A criminologist argues that last year’s unprecedented rise in killings was the result of treating policing as a problem to be solved, rather than an essential part of public order
By Peter Moskos. Excerpts:
"The rise in murders in the U.S. in 2020 was unprecedented. Complete nationwide data for the year won’t be available until September, but we already know that in 70 cities and counties that account for a fifth of the U.S. population, the murder rate rose by 35%. The largest previous increase on record was 13% in 1968—a year that, like 2020, was marked by civil unrest, often triggered by police misconduct, leading to demands for police reform."
"Were the stress and economic hardship of the pandemic a factor? Perhaps in some places. But Covid struck hard in Baltimore and Newark, for example, and the murder rate in those cities didn’t increase. There was economic anxiety in Anchorage, but murders declined there by 50%."
"Economic factors in general seem to have little impact on violent crime. Murder rates declined during the previous economic crash in 2007-08, then began an upward trend in 2014 even as poverty and unemployment hit record lows. Over the past six decades, annual changes in U.S. murder and poverty rates have moved in opposite directions more often than they have moved in sync. There are vast areas of immigrant poverty in the U.S. with low murder rates, and in parts of Appalachia, poverty combines with widespread gun ownership, yet gun violence remains rare."
"The Covid lockdowns of 2020 are also a weak explanation for surging violence. Such lockdowns took place around the world, but the dramatic rise in murders is a phenomenon unique to the U.S."
"the massive increase in violence in the U.S. started not with the pandemic but with the death of Mr. Floyd in late May."
"Years of declining crime rates through 2014 had allowed political leaders to shift their focus away from crime prevention. The number of arrests nationwide peaked in 1997, and the number of people incarcerated has been in a slow decline since 2007. What changed in 2020 is that policing itself came under unprecedented pressure, brought on by the murder of Mr. Floyd."
"Such external pressure, combined with a pullback on the part of police departments wary of intensified scrutiny, has resulted in less proactive policing in many cities. In Los Angeles, for instance, arrests declined 40% between 2013 and 2019, mostly as a result of Proposition 47, which reclassified many felonies as misdemeanors. In 2020 arrests dropped another 37%, and this year they are down another 6% so far, even as shootings and murders in Los Angeles continue to rise."
cops "fear that increased resistance from emboldened suspects might require the use of force, leading to public criticism and even the prosecution of police officers."

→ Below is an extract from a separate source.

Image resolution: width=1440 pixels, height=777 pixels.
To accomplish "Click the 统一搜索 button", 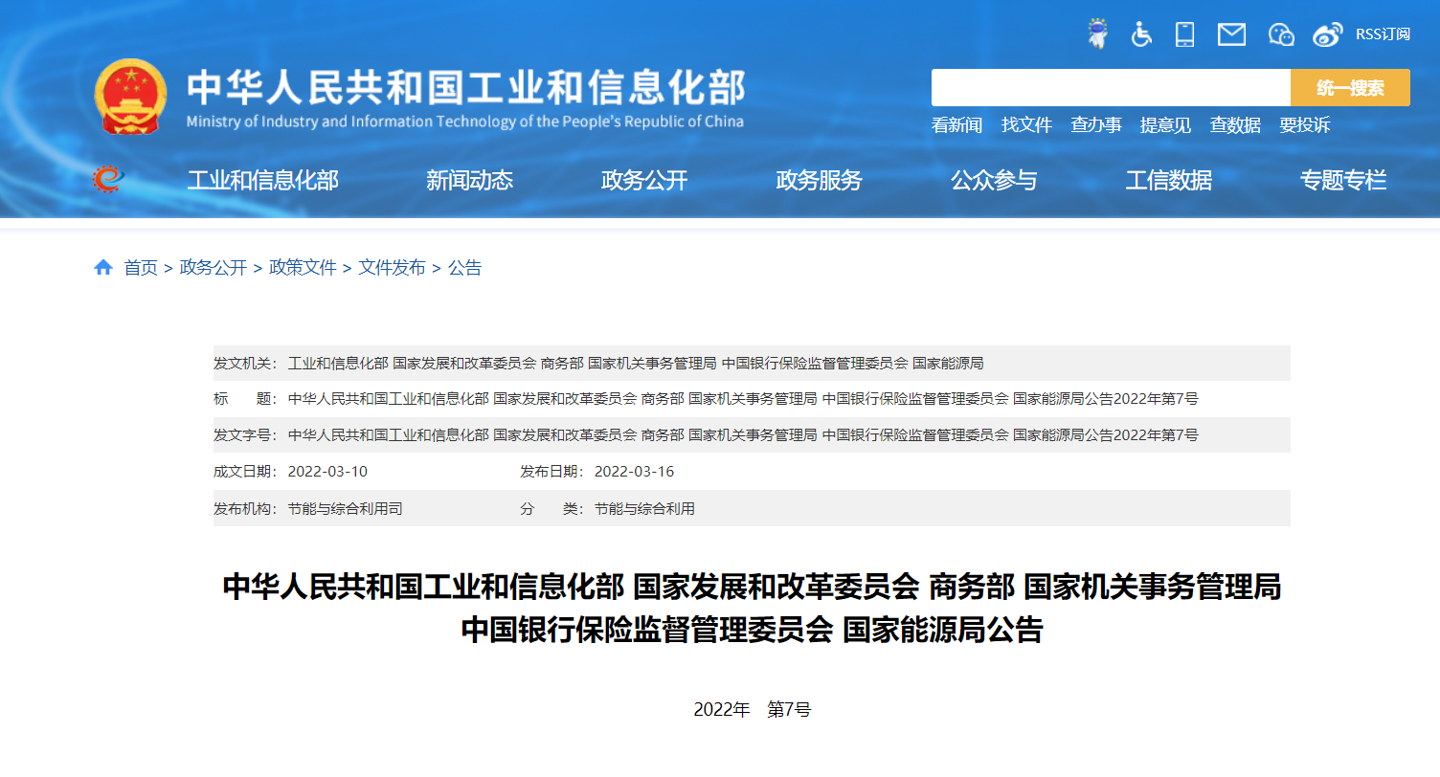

"Amid the pandemic, the work of the courts slowed and fewer people were detained for committing crimes. New York police officials reported that in 2020 about 40% of those arrested for gun possession were released on their own recognizance, pending indefinitely postponed prosecution. Meanwhile, in the face of rising protests, proactive quality-of-life stops, tickets and arrests plunged by 90% or more, even as routine requests for police intervention rose by almost 50%."
"A number of the cities with the biggest increases in murders in 2020 were associated with particularly controversial policing incidents. Murders increased by 69% in Minneapolis, for example, where Mr. Floyd was killed, and by 99% in Louisville, where Breonna Taylor was shot in a botched police operation. In Seattle, where protests after Mr. Floyd’s death sometimes turned violent and resulted in the creation of an anti-police “autonomous zone,” the murder rate increased 41%."
"There are precedents in other cities for police pullbacks in the face of controversy and subsequent spikes in violent crime. In Baltimore in 2015, six officers were charged for the death of Freddy Gray in police custody. After riots led to personnel shortages and a more combative public, proactive policing essentially ended. The 2014 shooting death of Laquan McDonald in Chicago, which was followed by a police and political coverup, led to a new requirement for police officers to complete lengthy forms, subject to official review by the ACLU, for every stop they made. In this environment, police largely declined to stop suspicious people, and violent crime increased."